Penjelasannya, tag ‘\begin{abstract}’ menandakan dimulainya penulisan bagian abstrak, yang diakhiri oleh tag ‘\end{abstract}’. Sementara itu, ‘\footnotesize’ dan ‘\small’ adalah tag yang menandakan ukuran huruf dalam kalimat.

Tag ‘\footnote’ berfungsi untuk memberikan catatan kaki pada tulisan tersebut. Demikian penjelasan singkat mengenai LaTeX.

Wah, jadi LaTeX tidak berbeda dengan bahasa pemrograman lain karena harus melakukan coding? Jadinya sukar digunakan dong? Ternyata tidak demikian, karena LaTeX dapat di-compile menggunakan front end berbasis GUI. Contohnya MacTex, yang biasa digunakan pada MacOSX.

Sementara itu, MiKTeX dapat digunakan di platform Windows. Pada Linux, ada juga paket GNU TeXmacs untuk keperluan serupa. Dan jika kita sedikit saja melakukan googling, sangat banyak tersedia tutorial yang dapat membantu kita memahami LaTeX.

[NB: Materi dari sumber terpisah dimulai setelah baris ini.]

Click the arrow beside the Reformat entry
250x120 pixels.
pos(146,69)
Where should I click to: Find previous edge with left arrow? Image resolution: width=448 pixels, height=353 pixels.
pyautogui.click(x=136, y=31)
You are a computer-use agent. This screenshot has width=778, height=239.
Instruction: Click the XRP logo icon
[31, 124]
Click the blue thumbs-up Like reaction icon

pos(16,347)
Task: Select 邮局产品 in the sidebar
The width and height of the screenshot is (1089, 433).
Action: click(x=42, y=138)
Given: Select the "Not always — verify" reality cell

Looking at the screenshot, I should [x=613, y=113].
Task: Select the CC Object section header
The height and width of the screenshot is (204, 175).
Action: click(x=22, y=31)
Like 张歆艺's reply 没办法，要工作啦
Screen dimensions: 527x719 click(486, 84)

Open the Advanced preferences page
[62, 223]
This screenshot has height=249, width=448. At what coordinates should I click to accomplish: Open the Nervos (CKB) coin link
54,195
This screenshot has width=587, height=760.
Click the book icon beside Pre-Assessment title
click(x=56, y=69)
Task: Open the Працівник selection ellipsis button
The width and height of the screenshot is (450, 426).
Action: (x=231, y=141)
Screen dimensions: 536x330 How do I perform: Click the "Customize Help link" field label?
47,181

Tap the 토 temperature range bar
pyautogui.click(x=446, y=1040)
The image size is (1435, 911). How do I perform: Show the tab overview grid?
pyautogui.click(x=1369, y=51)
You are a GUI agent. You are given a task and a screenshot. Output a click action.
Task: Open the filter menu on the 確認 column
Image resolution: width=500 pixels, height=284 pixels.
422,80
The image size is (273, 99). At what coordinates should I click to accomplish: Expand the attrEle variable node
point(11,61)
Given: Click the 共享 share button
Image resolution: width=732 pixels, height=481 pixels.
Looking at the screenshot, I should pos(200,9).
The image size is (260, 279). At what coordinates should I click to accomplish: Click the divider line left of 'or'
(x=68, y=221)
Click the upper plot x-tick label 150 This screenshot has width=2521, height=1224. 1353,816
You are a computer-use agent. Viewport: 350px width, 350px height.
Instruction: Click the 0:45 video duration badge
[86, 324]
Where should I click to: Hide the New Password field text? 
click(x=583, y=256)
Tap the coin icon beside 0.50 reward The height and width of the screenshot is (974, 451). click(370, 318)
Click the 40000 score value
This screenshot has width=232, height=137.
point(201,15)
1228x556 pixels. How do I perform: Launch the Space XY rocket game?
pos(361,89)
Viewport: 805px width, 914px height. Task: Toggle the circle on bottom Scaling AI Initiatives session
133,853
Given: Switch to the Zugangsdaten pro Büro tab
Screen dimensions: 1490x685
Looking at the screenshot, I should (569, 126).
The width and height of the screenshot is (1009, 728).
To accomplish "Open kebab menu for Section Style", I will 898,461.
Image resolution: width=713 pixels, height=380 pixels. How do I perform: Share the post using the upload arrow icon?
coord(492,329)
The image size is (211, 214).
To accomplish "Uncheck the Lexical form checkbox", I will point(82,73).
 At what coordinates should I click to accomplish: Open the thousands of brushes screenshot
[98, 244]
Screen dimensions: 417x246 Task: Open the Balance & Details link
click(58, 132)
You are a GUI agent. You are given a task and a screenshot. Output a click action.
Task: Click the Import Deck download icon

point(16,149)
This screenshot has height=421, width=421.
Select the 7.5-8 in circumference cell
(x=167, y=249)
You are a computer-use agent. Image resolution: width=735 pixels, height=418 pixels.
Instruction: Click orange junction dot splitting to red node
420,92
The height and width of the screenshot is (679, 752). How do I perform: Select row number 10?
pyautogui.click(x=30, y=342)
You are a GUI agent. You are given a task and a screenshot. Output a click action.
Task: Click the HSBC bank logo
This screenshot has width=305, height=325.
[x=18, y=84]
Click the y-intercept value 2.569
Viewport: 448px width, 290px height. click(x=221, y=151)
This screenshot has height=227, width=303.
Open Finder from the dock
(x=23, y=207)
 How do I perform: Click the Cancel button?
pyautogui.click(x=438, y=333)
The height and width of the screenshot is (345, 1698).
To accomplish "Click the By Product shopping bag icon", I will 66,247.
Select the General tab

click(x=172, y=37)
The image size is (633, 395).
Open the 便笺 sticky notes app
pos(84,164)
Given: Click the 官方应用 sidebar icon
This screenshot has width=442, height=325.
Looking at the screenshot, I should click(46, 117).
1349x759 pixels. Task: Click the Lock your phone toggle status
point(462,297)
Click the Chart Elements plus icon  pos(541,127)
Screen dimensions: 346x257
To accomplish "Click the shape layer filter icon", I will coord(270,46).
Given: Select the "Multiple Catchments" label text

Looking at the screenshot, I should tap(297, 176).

Template untuk artikel ilmiah, disertasi, bahkan presentasi (beamer) juga tersedia, dan kita hanya melakukan sedikit penyesuaian sebelum di-compile. LaTeX juga didukung oleh komunitas yang kuat di berbagai milis, yang selalu siap membantu siapapun yang tertarik.

Reference Manager LaTeX

Nah, bagi yang terbiasa menggunakan aplikasi Office, kemungkinan pernah menggunakan Reference Manager (RefMan) seperti EndNote. Secara default, RefMan untuk LaTeX harus di-coding, dan di-compile juga, sama seperti dokumen utama.

BibTex adalah format standard untuk sitasi referensi dalam LaTex. Namun, kita tidak perlu khawatir untuk mengatur kode perintah, sebab sudah disediakan RefMan yang dapat membantu pekerjaan kita.

Beberapa RefMan yang umum digunakan untuk aplikasi Office, seperti Mendeley Desktop dan lainnya, dapat mengeksport citation ke dalam format BibTex. RefMan yang digunakan oleh penulis adalah JabRef, yang merupakan program Java, yang multiplatform.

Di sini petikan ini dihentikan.